The unseen hero of OpenBSD

The unseen hero of OpenBSD: otto’s malloc

What this is about

This is me learning about OpenBSD’s malloc.

I try not to do a surface-level overview.

I want to understand the internals better, the data structures, the design decisions, and why those decisions make heap exploitation so much harder.


What malloc actually does

Every C program that needs memory at runtime calls malloc.

malloc is a library function. It’s not a syscall – it’s a layer between your code and the kernel.

When you write:

char *buf = malloc(64);

…you’re asking the allocator to find 64 bytes somewhere, hand you a pointer, and track that those bytes are in use.

When you call free(buf), you’re telling the allocator those bytes are available again.

That’s the contract. The allocator manages that contract.

The question is: what happens when the contract is violated?

A buffer overflow writes past the end of buf. A use-after-free reads from buf after it’s been freed. A double free calls free(buf) twice.

With a naive allocator, these bugs are often silent. The program keeps running with corrupted state. That corrupted state is what attackers exploit.

OpenBSD’s malloc is designed to make these bugs loud, to turn silent corruption into immediate, reproducible crashes.


How we got here

The original: sbrk() and one big heap

Early Unix allocators used sbrk(), a syscall that extends the process’s data segment upward.

Think of it as a stack of memory growing in one direction.

All allocations lived in one contiguous block. Predictable layout. Fast. And a security problem, because attackers could reason about where things would be in memory.

2001: mmap instead of sbrk

Thierry Deval rewrote OpenBSD’s malloc to use mmap() instead.

mmap() is a syscall that requests a fresh page (4k Bytes on x86/64) of memory from the kernel. Unlike sbrk(), it doesn’t have to extend a single contiguous block. Each call can land anywhere in the address space.

This was the first major break from the “one big heap” model.

2008: Otto Moerbeek’s rewrite

Otto Moerbeek did a near-complete redesign.

This is the allocator OpenBSD ships today. It’s called “otto-malloc” informally.

The focus: safety, randomness, metadata integrity, and defined failure behavior. Not performance. Safety.

After 2008: continued hardening

The design didn’t freeze in 2008. Relevant additions since then:

  • Chunk canaries
  • Delayed free lists
  • Use-after-free protection for large allocations
  • Per-thread pools
  • malloc_readonly in a read-only mapping

The internal structure

Everything starts with struct dir_info

Every malloc pool is represented by one struct dir_info.

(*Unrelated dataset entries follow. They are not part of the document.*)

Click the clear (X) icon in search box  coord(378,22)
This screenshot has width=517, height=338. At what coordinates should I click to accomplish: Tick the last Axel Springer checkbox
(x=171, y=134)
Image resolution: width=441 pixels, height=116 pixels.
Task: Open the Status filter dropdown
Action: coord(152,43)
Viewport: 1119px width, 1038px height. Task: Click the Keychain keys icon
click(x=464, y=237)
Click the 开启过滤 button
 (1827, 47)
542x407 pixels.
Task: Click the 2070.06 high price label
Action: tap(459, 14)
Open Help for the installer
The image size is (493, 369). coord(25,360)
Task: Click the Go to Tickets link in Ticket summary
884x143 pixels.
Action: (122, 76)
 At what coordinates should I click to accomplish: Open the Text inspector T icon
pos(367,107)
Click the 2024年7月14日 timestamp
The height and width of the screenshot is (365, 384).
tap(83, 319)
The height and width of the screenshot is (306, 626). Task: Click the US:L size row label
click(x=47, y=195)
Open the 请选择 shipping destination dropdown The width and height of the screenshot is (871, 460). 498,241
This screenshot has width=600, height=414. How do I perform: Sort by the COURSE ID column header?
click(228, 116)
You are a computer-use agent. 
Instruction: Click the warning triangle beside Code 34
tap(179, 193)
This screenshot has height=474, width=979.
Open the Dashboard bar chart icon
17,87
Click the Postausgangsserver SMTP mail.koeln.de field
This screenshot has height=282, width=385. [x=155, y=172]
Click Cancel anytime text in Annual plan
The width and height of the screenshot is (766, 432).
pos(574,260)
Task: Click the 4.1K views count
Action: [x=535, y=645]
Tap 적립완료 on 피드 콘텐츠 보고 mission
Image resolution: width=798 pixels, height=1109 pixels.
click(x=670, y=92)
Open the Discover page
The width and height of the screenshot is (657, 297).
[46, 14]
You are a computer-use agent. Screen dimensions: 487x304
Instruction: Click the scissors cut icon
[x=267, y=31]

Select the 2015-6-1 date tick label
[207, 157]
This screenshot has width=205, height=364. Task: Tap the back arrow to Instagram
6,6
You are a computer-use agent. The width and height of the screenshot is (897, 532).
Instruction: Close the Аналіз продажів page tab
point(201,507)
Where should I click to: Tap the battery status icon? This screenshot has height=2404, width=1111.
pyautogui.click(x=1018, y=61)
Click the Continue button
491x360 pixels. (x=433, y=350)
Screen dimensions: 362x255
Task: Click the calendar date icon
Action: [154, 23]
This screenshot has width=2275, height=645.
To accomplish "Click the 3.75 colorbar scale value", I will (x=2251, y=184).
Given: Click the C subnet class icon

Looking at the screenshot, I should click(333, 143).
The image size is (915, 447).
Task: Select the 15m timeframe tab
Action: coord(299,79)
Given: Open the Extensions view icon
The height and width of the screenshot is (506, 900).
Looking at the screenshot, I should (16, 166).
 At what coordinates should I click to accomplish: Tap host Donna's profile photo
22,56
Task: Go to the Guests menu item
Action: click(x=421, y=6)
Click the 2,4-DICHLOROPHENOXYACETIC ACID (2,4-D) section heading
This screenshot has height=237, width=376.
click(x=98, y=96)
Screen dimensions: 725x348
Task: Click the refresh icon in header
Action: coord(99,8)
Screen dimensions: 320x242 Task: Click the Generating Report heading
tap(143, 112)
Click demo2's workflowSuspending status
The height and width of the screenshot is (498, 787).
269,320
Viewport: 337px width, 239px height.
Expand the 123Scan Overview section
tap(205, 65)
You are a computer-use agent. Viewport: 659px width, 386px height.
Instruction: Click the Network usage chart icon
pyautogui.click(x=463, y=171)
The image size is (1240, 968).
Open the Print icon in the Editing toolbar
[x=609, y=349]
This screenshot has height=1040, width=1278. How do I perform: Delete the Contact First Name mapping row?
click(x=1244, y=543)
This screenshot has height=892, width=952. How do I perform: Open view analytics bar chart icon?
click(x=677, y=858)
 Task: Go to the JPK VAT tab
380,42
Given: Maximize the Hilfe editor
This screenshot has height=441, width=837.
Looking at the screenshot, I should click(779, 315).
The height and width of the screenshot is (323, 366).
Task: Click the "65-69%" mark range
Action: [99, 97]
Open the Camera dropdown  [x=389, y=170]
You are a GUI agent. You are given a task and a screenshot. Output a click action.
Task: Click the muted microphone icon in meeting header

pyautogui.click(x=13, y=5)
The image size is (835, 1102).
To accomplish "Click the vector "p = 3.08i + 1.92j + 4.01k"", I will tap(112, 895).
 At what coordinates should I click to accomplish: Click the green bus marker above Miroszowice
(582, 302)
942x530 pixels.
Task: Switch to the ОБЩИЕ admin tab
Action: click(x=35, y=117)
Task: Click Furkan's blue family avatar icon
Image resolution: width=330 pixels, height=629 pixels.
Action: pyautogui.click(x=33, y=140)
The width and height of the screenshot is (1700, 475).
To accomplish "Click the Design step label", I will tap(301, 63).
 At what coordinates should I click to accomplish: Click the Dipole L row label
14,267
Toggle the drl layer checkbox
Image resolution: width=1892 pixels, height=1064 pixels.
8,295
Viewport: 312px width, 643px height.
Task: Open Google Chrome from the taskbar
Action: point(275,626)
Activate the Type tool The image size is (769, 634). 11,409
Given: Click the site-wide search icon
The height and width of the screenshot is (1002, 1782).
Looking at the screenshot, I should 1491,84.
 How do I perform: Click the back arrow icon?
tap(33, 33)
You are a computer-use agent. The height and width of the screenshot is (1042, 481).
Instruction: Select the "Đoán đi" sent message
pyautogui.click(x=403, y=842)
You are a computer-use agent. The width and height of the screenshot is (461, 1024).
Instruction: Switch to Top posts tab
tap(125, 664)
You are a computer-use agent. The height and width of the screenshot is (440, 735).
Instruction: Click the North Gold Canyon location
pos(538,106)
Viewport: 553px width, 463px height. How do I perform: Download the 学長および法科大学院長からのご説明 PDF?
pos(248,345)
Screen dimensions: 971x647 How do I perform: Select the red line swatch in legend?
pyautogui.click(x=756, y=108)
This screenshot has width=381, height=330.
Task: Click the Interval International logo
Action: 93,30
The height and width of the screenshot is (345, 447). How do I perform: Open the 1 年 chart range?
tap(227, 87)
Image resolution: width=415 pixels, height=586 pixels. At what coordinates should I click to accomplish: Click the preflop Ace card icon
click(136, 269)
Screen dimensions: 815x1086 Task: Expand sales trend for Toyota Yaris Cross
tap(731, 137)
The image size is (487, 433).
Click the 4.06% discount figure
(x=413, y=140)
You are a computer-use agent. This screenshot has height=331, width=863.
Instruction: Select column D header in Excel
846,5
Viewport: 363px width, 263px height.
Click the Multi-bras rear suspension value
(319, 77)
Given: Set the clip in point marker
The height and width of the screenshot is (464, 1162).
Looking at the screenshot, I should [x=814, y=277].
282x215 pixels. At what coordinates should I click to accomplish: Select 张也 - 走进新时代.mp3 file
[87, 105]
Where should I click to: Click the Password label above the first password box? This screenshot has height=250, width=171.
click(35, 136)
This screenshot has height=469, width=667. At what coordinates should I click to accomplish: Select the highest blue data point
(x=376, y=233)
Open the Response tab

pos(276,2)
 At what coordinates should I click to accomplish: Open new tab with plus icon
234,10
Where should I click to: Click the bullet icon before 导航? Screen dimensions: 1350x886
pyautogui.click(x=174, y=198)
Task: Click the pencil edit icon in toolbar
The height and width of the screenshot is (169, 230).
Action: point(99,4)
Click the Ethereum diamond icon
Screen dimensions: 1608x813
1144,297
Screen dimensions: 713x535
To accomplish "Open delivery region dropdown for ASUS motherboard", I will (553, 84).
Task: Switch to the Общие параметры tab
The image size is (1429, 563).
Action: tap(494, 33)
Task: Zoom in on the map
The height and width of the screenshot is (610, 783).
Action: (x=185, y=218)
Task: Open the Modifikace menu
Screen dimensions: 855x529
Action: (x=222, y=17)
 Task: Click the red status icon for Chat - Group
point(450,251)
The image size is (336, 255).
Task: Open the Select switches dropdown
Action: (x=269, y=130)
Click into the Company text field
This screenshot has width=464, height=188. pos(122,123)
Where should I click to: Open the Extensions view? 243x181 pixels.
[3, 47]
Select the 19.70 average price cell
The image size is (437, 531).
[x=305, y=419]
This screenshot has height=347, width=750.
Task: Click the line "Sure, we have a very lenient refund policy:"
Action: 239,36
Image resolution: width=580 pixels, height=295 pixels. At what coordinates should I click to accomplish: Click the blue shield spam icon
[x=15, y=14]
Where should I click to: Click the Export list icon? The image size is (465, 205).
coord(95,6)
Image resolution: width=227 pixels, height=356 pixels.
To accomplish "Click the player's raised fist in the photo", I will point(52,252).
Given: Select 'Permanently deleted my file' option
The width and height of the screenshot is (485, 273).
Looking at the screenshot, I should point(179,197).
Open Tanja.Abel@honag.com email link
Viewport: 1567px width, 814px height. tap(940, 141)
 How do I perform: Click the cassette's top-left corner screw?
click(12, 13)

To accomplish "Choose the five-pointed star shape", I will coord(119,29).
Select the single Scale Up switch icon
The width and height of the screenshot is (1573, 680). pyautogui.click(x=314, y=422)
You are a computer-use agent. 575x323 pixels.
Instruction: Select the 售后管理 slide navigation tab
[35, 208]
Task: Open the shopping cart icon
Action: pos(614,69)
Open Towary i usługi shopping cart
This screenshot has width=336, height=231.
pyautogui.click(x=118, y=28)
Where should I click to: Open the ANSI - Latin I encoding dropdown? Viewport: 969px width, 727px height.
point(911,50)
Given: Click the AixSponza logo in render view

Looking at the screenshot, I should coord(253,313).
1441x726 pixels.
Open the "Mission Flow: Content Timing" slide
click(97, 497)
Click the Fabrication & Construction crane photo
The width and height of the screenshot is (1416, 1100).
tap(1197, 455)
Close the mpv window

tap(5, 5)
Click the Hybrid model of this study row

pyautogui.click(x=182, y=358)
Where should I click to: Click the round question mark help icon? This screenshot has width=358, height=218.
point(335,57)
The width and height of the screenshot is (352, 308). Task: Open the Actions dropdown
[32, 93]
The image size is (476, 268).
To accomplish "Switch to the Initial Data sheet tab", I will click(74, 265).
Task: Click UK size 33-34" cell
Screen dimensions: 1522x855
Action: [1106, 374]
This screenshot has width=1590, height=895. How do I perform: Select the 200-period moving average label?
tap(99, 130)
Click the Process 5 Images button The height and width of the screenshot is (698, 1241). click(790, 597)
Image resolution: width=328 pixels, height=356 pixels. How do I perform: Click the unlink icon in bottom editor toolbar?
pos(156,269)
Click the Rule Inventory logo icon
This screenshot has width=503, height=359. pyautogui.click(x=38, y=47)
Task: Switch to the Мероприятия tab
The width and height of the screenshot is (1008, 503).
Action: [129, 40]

dir_info is the central bookkeeping structure. It tracks:

  • Where all the allocated regions are
  • Which small-allocation slots are free
  • The delayed-free queue
  • A buffer of random bytes used for randomizing slot selection
  • Two canary values that sandwich the struct

Here you find the complete struct definition

struct dir_info {
    u_int32_t canary1;
    int active;			/* status of malloc */
    struct region_info *r;		/* region slots */
    size_t regions_total;		/* number of region slots */
    size_t regions_free;		/* number of free slots */
    size_t rbytesused;		/* random bytes used */
    const char *func;		        /* current function */
    int malloc_junk;		         /* junk fill? */
    int mmap_flag;			/* extra flag for mmap */
    int mutex;
    int malloc_mt;			/* multi-threaded mode? */
    /* lists of free chunk info structs */
    struct chunk_head chunk_info_list[BUCKETS + 1];
    /* lists of chunks with free slots */
    struct chunk_head chunk_dir[BUCKETS + 1][MALLOC_CHUNK_LISTS];
    /* delayed free chunk slots */
    void *delayed_chunks[MALLOC_DELAYED_CHUNK_MASK + 1];
    u_char rbytes[32];		/* random bytes */
    /* free pages cache */
    struct smallcache smallcache[MAX_SMALLCACHEABLE_SIZE];
    size_t bigcache_used;
    size_t bigcache_size;
    struct bigcache *bigcache;
    void *chunk_pages;
    size_t chunk_pages_used;
    #ifdef MALLOC_STATS
    ...snip..
    #endif /* MALLOC_STATS */
    u_int32_t canary2;
};

The canaries are the first and last fields. If anything corrupts dir_info, the integrity check fires and the allocator aborts.

The global config lives in read-only memory

  struct malloc_readonly {
    /* Main bookkeeping information */
    struct dir_info *malloc_pool[_MALLOC_MUTEXES];
    u_int malloc_mutexes;	/* how much in actual use? */
    int malloc_freecheck;	/* Extensive double free check */
    int malloc_freeunmap;	/* mprotect free pages PROT_NONE? */
    int def_malloc_junk;	/* junk fill? */
    int malloc_realloc;	/* always realloc? */
    int malloc_xmalloc;	/* xmalloc behaviour? */
    u_int chunk_canaries;	/* use canaries after chunks? */
    int internal_funcs;	/* use better recallocarray/freezero? */
    u_int def_maxcache;	/* free pages we cache */
    u_int junk_loc;		/* variation in location of junk */
    size_t malloc_guard;	/* use guard pages after allocations? */
    #ifdef MALLOC_STATS
    ...snip...
    #endif
    u_int32_t malloc_canary;	/* Matched against ones in pool */
};

I stipped away the MALLOC_STATS, you can find the full struct defintion here.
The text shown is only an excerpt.